René Pollesch soll die Berliner Volksbühne wiederbeleben
Nach all den Kämpfen soll es nun der eigenwillige Theatermacher richten. Aber er will dabei nicht an die Castorf-Ära anknüpfen
Berlin Endlich ist ein Nachfolger gefunden! Die Berliner Volksbühne bekommt einen neuen Chef – René Pollesch soll das Theater ab 2021 übernehmen. Übergangsweise leitet bis dahin Klaus Dörr weiter das Haus. Damit wird das Experiment, diesem Berliner Theater eine völlig neue Ausrichtung zu geben, endgültig rückabgewickelt.
Auf die Ära Frank Castorf, der die Volksbühne von 1992 bis 2017 geleitet hat und das Theater im wiedervereinigten Deutschland als feste und progressive Größe verankert hat, folgte ein radikaler Bruch, in dem der Kulturmanager und Museumsmann Chris Dercon als Nachfolger ausgewählt wurde. Schon im Vorfeld von dessen Intendanz gab es an der Volksbühne filmreife Szenen – Dercon musste sich im Vorfeld mit Hilfe eines Anwalts Zutritt zum Haus verschaffen. Noch vor seiner ersten Premiere schlug ihm von dem alten Volksbühnen-Publikum jede Menge Ablehnung entgegen, weil es befürchtete, dass aus dem widerständigen Haus eine Theater-Außenstelle des internationalen Museums-Jet-Sets werden sollte. Das alles gipfelte im September 2017 zu Beginn von Dercons erster Spielzeit in einer Besetzung der Volksbühne, die durch die Polizei beendet wurde. Gut ein halbes Jahr später, im April 2018, entließ der Berliner Kultursenator Klaus Lederer den Intendanten Dercon. Das Experiment, das Lederers Vorgänger eingefädelt hatten, war damit auch offiziell für gescheitert erklärt worden. Den künftigen Intendanten René Pollesch, 56, verbindet eine lange Geschichte mit der Volksbühne. Seit 2001 hat er an dem Haus als einer der prägenden Regisseure der Castorf-Jahre gearbeitet. Pollesch inszeniert keine Klassiker. Er hat hier wie an vielen großen Häusern in Deutschland immer mit seinen Lieblingsschauspielern zusammengearbeitet, um mit ihnen aus eigenen Texten postdramatische Stücke zu erarbeiten, die den Zeitgeist aufspießen, die Gegenwart infrage stellen und gleichzeitig auch irre komisch sein können. Seine Stücke tragen Titel wie „DarwinWin & Martin Loser-Drag King & Hygiene auf Tauris“, wie „I love you, but I’ve chosen Entdramatisierung“oder: „Diskurs über die Serie und Reflexionsbude (Es beginnt erst bei Drei), die das qualifiziert verarscht werden great again gemacht hat etc. Kurz: Volksbühnen-Diskurs, Teil 3: Dark Star“. Nun muss Pollesch als Intendant unter Beweis stellen, dass er es nicht nur mit seinen Texten, seinen Stücken und seinen Schauspielern kann, sondern dass er ein großes, angeschlagenes Schauspielhaus leiten und wieder auf Vordermann bringen kann.

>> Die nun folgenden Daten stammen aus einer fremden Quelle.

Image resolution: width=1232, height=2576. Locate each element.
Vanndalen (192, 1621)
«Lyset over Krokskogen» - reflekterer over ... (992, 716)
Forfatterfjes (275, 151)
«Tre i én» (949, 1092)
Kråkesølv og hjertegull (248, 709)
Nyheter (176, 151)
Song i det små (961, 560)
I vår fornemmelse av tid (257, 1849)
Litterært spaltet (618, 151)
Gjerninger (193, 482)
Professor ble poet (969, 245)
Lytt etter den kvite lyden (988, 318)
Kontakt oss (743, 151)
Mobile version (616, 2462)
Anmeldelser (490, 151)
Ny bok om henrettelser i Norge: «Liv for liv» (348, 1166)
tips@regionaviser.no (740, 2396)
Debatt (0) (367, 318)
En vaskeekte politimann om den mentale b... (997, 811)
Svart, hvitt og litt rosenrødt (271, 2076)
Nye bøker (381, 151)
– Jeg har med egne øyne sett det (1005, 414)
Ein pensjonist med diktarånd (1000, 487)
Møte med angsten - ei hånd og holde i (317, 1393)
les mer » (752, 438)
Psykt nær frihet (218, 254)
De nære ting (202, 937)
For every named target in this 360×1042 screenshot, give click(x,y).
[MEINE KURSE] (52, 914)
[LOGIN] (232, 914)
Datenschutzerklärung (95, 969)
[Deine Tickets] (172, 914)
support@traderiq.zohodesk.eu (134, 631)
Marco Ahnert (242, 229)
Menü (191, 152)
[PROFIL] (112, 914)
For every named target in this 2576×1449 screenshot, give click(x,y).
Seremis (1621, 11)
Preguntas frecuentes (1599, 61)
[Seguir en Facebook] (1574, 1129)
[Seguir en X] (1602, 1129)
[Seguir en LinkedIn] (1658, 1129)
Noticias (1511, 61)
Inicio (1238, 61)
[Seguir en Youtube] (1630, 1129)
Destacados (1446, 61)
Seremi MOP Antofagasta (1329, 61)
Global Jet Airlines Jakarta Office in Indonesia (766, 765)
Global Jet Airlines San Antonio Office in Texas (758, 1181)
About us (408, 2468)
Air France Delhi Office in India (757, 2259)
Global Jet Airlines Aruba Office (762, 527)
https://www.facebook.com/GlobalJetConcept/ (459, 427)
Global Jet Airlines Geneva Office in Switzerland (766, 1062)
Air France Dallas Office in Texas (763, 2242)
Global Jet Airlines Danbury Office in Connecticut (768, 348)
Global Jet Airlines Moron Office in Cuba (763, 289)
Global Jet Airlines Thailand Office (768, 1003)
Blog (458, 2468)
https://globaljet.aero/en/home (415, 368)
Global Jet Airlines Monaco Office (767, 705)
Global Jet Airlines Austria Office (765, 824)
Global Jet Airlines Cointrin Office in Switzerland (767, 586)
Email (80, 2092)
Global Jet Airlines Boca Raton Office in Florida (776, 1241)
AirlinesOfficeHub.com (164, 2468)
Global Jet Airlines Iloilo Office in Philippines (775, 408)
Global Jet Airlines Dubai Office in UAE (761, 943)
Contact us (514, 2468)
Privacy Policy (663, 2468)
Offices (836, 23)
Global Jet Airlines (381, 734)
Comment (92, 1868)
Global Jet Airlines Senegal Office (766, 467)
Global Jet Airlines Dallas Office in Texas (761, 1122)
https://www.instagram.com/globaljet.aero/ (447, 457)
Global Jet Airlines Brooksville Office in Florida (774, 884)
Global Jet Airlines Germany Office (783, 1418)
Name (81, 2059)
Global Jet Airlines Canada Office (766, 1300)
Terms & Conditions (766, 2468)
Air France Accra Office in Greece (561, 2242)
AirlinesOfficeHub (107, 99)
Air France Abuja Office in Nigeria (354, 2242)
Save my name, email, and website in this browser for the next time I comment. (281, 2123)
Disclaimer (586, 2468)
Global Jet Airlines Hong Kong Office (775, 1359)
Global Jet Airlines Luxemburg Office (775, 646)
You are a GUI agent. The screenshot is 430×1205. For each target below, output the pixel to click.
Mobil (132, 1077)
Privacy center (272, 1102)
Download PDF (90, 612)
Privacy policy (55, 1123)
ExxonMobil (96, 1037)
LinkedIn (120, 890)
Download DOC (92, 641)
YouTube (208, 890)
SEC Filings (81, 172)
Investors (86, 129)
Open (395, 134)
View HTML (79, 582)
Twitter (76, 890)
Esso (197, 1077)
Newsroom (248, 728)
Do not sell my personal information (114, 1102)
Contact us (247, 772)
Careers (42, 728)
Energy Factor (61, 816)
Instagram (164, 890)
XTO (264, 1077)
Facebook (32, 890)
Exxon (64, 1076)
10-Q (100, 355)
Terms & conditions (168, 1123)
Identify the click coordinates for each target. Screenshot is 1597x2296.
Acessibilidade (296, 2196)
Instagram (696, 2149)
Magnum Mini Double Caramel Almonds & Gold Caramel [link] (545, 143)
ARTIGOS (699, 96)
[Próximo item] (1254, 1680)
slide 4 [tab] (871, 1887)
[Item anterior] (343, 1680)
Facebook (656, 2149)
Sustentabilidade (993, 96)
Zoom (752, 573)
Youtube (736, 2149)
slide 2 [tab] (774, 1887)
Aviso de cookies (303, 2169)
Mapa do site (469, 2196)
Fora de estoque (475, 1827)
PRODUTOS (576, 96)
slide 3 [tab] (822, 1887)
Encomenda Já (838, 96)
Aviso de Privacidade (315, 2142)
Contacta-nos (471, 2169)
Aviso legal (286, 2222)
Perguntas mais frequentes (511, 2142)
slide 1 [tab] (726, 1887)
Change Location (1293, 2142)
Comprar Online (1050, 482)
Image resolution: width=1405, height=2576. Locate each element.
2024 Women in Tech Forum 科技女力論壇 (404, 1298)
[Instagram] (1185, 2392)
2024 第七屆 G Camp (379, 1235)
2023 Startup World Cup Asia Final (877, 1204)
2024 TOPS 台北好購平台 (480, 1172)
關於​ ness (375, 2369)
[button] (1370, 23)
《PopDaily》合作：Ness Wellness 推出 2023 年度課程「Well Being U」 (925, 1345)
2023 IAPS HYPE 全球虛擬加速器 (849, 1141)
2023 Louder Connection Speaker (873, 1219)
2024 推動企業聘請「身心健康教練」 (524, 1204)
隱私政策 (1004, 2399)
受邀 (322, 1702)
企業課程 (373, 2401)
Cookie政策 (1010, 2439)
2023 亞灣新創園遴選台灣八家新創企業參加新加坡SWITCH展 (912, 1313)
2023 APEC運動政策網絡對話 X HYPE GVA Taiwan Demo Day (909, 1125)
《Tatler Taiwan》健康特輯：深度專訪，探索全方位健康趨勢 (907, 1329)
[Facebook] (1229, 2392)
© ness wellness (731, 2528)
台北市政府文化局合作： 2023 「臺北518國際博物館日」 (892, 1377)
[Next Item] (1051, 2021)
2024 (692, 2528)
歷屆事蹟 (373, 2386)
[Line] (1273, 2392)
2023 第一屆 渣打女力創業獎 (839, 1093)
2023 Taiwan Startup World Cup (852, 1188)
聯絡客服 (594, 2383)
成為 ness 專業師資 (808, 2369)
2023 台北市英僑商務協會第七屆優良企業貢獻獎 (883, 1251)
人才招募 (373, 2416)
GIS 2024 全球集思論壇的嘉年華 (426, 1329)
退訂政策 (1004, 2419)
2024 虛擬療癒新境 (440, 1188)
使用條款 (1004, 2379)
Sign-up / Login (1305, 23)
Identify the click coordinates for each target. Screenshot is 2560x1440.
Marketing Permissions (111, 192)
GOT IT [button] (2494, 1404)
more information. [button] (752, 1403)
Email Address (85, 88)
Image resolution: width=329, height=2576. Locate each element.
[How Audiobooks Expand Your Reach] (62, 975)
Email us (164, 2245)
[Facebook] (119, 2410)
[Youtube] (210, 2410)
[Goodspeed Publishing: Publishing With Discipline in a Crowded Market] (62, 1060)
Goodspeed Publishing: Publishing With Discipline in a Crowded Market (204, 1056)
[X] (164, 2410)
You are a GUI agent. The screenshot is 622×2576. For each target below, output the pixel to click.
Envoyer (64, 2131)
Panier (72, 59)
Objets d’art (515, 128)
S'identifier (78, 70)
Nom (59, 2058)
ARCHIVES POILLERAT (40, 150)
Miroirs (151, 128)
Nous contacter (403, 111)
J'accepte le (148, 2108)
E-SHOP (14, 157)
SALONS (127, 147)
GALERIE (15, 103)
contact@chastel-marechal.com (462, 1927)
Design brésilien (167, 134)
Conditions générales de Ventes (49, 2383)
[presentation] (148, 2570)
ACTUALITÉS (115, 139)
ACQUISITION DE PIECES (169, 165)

Pikant an seiner Berufung ist, dass Chris Dercon sich ebenfalls um Pollesch bemüht hat, ihn am liebsten in führender Position am Haus engagiert hätte. Allerdings, so wird kolportiert, habe Pollesch das Angebot abgelehnt, als Dercon es ihm mit dem Satz „Ich mache dich weltberühmt“versüßen wollte.
Bei seiner Vorstellung nun betonte er, an der Volksbühne sollten Autorenkollektive direkt mit den Schauspielern arbeiten und „kleine wendige Theatertruppen“bilden. Regisseure müsse man „weglassen“– eine Wendung gegen das Regietheater, das Castorf hier prägte. Es solle nun eine funktionierende Arbeitspraxis im Vordergrund stehen, nicht die Orientierung am Zuschauer. Er selbst werde zwei Mal pro Spielzeit Stücke in dem Haus am Rosa-Luxemburg-Platz inszenieren. Und mit ihm zurückkehren werden unter anderem Schauspieler wie Martin Wuttke und Sophie Rois, Theatermacher wie das Duo Ida Müller und Vegard Vinge.